En la demostración del cargo del cargo, la censura se duele de que el Tribunal hubiese declarado la compatibilidad de la pensión de invalidez por riesgo profesional que mediante resolución 0507 de 1967 le concedió el I.S.S., con la de vejez que también le reconoció a partir de 2005, pues considera que la sentencia en la cual apoyó su decisión no es aplicable al caso bajo estudio, en tanto lo allí debatido fue la compatibilidad entre una pensión de origen legal concedida a los 55 años de edad, con la pensión de vejez concedida por el ISS, que desde luego no es el caso bajo estudio.
Igualmente, señala que el sentenciador colegiado infringió directamente el art. 10 del A. 049/1990 aprobado por el D. 758 de esa misma anualidad, porque tal disposición consagra que la pensión de vejez subsume la de invalidez, tal como lo ha reiterado la Sala desde la sentencia CSJ SL, 22 mar. 2001, rad. 15113., que transcribe en su integridad.

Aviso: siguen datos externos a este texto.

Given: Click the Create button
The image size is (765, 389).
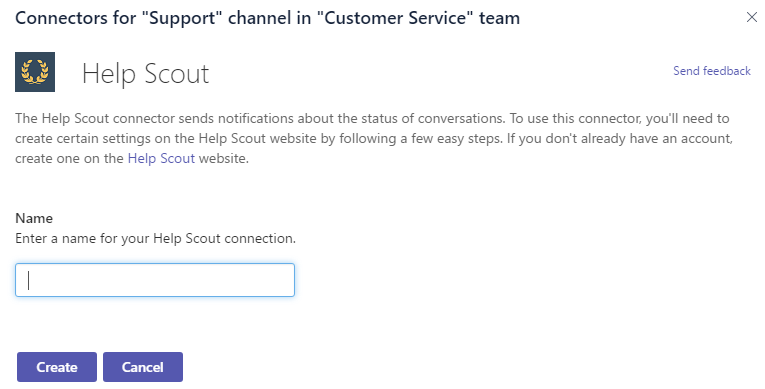Looking at the screenshot, I should pos(57,367).
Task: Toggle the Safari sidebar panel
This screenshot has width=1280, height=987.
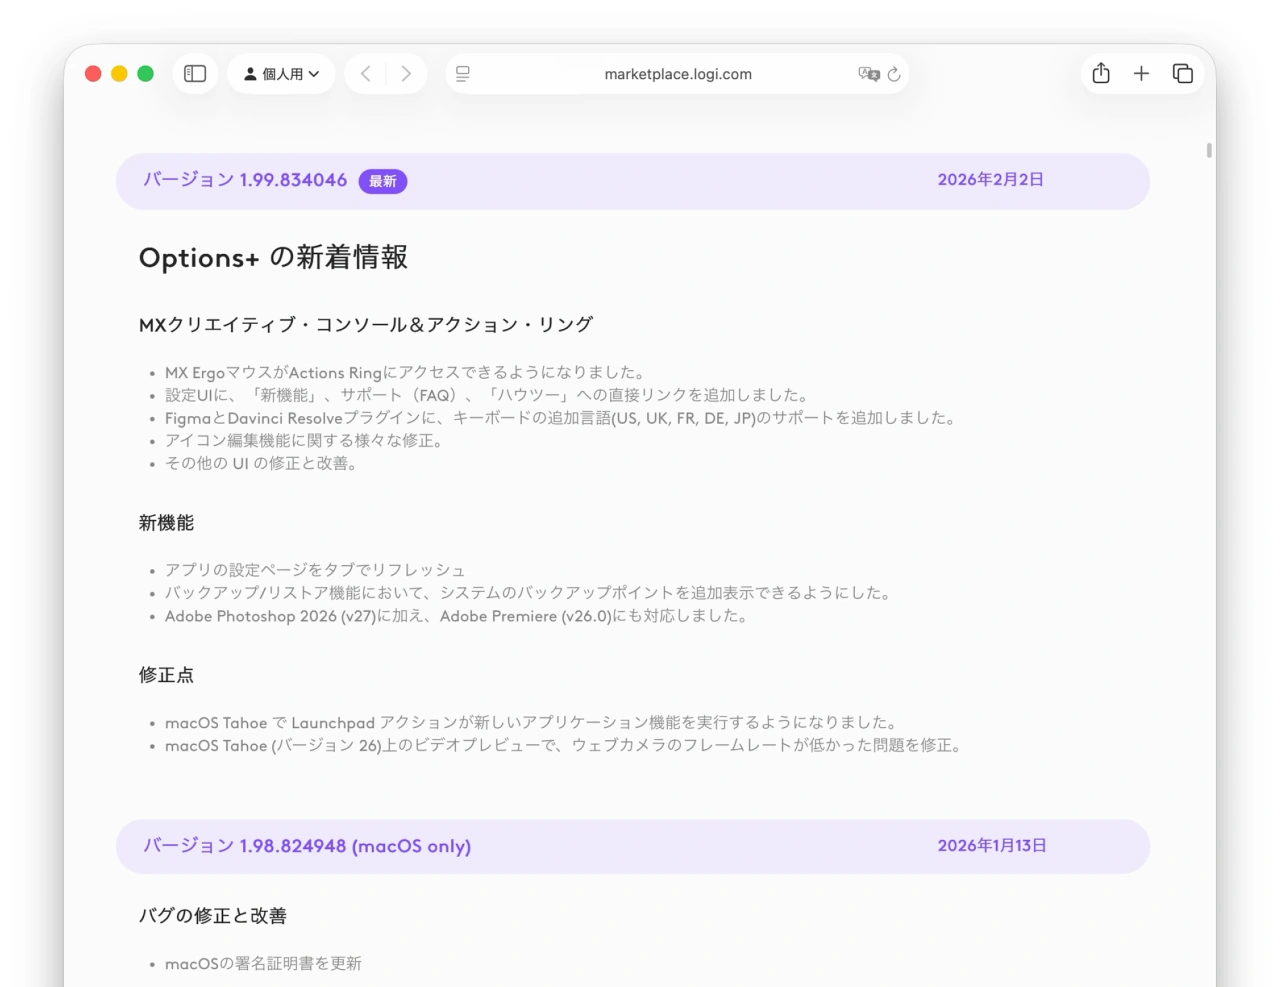Action: [195, 73]
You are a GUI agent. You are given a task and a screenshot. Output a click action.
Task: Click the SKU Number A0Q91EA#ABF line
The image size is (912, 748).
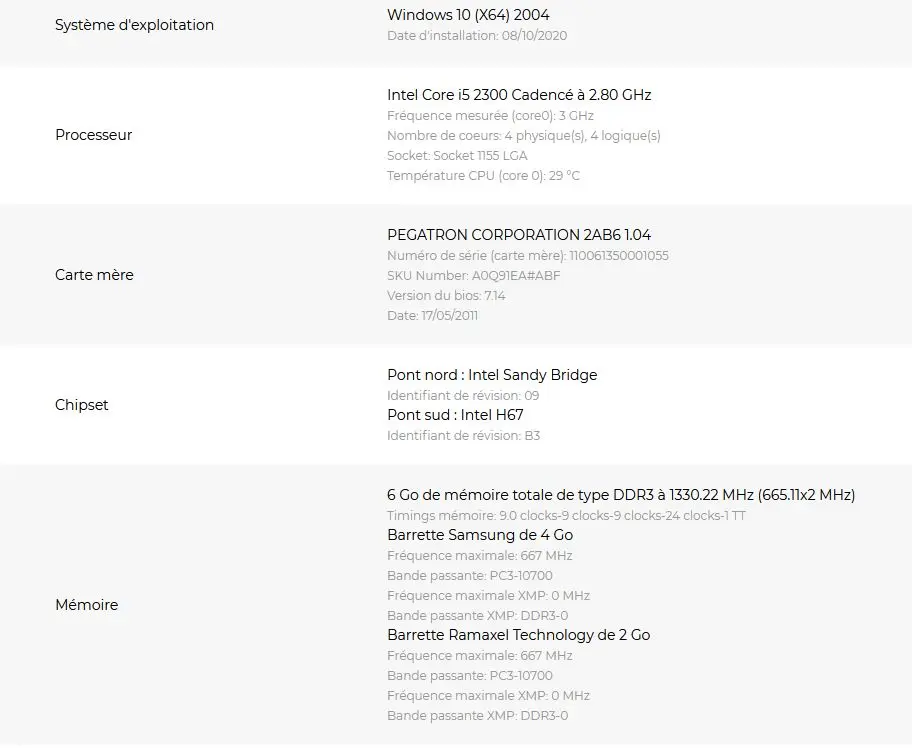pyautogui.click(x=473, y=276)
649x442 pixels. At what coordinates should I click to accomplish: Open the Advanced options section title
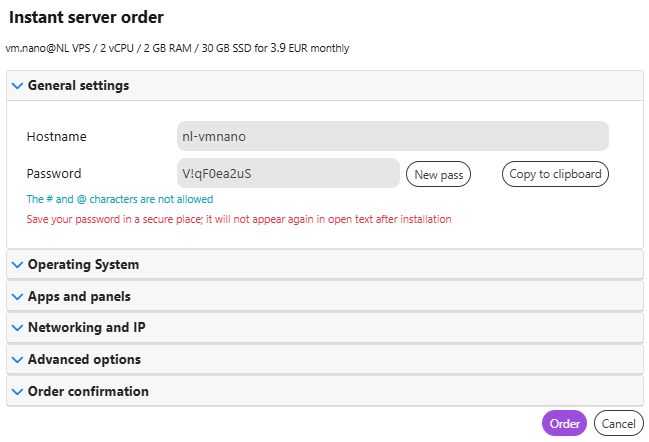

VII. RÉPLICA En esencia expresa que el cargo no está llamado a prosperar, en tanto los hechos y los recursos que soportan el pago de la pensión de invalidez por riesgo profesional, son diferentes a los que generan la pensión de vejez. Apoya su posición en el concepto 2010072479-001 del 4 de abril de 2011. VIII. CONSIDERACIONES Como el cargo está dirigido por la vía directa, son situaciones fácticas indiscutidas: i) que el ISS le reconoció al actor pensión de invalidez por riesgo profesional, a partir del 23 de enero de 1966, mediante resolución 0507 de 1967; ii) que el Instituto demandado suspendió el pago de esa prestación a partir de diciembre de 2004; y iii) que le otorgó la pensión de vejez a Martín Moreno desde el 1°de octubre de 2005, mediante resolución n° 0028462 de 8 de septiembre de la misma anualidad.
El tema puntual que controvierte el impugnante en la acusación, se contrae única y exclusivamente a rebatir la conclusión del sentenciador de alzada relacionada con la compatibilidad entre la pensión de invalidez de origen profesional con la de vejez, que a partir del año 2005 le fue reconocida al actor, pues en su sentir, ambas prestaciones económicas tienen la misma finalidad y, por tanto, no tienen la vocación de ser compatibles, efecto para el cual apoya su argumento en lo dicho por esta Sala de la Corte, entre otras, en sentencia CSJ SL, 22 mar. 2001, rad. 15113.
Frente a la anterior problemática, conviene destacar que si bien es cierto la Corte en antaño sostuvo que las pensiones de vejez y de invalidez de origen profesional eran incompatibles por amparar el mismo riesgo, tal criterio, como lo pone de presente el Tribunal, fue revaluado a partir de la sentencia CSJ SL, 1 dic. 2009, rad. 33558, en la que sostuvo la compatibilidad de dichas prestaciones económicas, porque protegen contingencias diferentes, pues mientras la primera –vejez- cubre un riesgo común, la segunda -invalidez por riesgo profesional- ampara otros derivados de la actividad laboral, tienen fuentes de financiación autónomas e independientes que implican una cotización separada a cargo exclusivo del empleador, y poseen una reglamentación diferente tal y como a continuación se explica.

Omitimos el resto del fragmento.